■ ACTIVITY: Please write out all of the entries exactly as they appear.

■ STUDY MATERIAL:
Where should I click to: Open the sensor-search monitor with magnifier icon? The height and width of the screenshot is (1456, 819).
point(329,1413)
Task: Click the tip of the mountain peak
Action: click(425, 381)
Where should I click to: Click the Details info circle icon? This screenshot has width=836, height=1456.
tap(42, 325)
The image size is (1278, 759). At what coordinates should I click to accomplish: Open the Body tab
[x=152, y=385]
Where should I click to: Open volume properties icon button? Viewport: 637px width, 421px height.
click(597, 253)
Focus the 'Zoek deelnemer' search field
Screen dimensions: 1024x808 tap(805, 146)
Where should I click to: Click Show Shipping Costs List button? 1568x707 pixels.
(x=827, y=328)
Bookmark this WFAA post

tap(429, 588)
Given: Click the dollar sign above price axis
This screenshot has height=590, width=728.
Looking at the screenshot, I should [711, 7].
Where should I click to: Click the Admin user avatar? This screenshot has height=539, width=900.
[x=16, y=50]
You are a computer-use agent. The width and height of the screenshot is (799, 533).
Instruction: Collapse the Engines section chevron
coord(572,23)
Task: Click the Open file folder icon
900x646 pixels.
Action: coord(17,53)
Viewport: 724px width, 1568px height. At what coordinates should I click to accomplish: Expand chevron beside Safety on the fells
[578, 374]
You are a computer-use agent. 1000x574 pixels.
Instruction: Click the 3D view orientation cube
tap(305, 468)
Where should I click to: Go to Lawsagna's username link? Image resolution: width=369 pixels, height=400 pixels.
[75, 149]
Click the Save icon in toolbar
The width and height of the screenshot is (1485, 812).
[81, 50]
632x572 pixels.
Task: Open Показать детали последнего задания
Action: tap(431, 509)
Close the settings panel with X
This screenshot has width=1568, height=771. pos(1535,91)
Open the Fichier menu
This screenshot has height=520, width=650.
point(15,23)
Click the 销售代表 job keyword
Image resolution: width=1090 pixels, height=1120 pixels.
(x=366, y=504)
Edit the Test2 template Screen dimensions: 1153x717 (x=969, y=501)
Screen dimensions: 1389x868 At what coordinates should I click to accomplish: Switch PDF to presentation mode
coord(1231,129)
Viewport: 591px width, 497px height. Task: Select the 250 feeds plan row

■ REPLY TO THE TASK:
Where should I click to: Open the sensor-search monitor with magnifier icon? The height and width of the screenshot is (1456, 819).
point(329,1413)
Task: Click the tip of the mountain peak
Action: click(425, 381)
Where should I click to: Click the Details info circle icon? This screenshot has width=836, height=1456.
tap(42, 325)
The image size is (1278, 759). At what coordinates should I click to accomplish: Open the Body tab
[x=152, y=385]
Where should I click to: Open volume properties icon button? Viewport: 637px width, 421px height.
click(597, 253)
Focus the 'Zoek deelnemer' search field
Screen dimensions: 1024x808 tap(805, 146)
Where should I click to: Click Show Shipping Costs List button? 1568x707 pixels.
(x=827, y=328)
Bookmark this WFAA post

tap(429, 588)
Given: Click the dollar sign above price axis
This screenshot has height=590, width=728.
Looking at the screenshot, I should [711, 7].
Where should I click to: Click the Admin user avatar? This screenshot has height=539, width=900.
[x=16, y=50]
You are a computer-use agent. The width and height of the screenshot is (799, 533).
Instruction: Collapse the Engines section chevron
coord(572,23)
Task: Click the Open file folder icon
900x646 pixels.
Action: coord(17,53)
Viewport: 724px width, 1568px height. At what coordinates should I click to accomplish: Expand chevron beside Safety on the fells
[578, 374]
You are a computer-use agent. 1000x574 pixels.
Instruction: Click the 3D view orientation cube
tap(305, 468)
Where should I click to: Go to Lawsagna's username link? Image resolution: width=369 pixels, height=400 pixels.
[75, 149]
Click the Save icon in toolbar
The width and height of the screenshot is (1485, 812).
[81, 50]
632x572 pixels.
Task: Open Показать детали последнего задания
Action: tap(431, 509)
Close the settings panel with X
This screenshot has width=1568, height=771. pos(1535,91)
Open the Fichier menu
This screenshot has height=520, width=650.
point(15,23)
Click the 销售代表 job keyword
Image resolution: width=1090 pixels, height=1120 pixels.
(x=366, y=504)
Edit the Test2 template Screen dimensions: 1153x717 (x=969, y=501)
Screen dimensions: 1389x868 At what coordinates should I click to accomplish: Switch PDF to presentation mode
coord(1231,129)
Viewport: 591px width, 497px height. Task: Select the 250 feeds plan row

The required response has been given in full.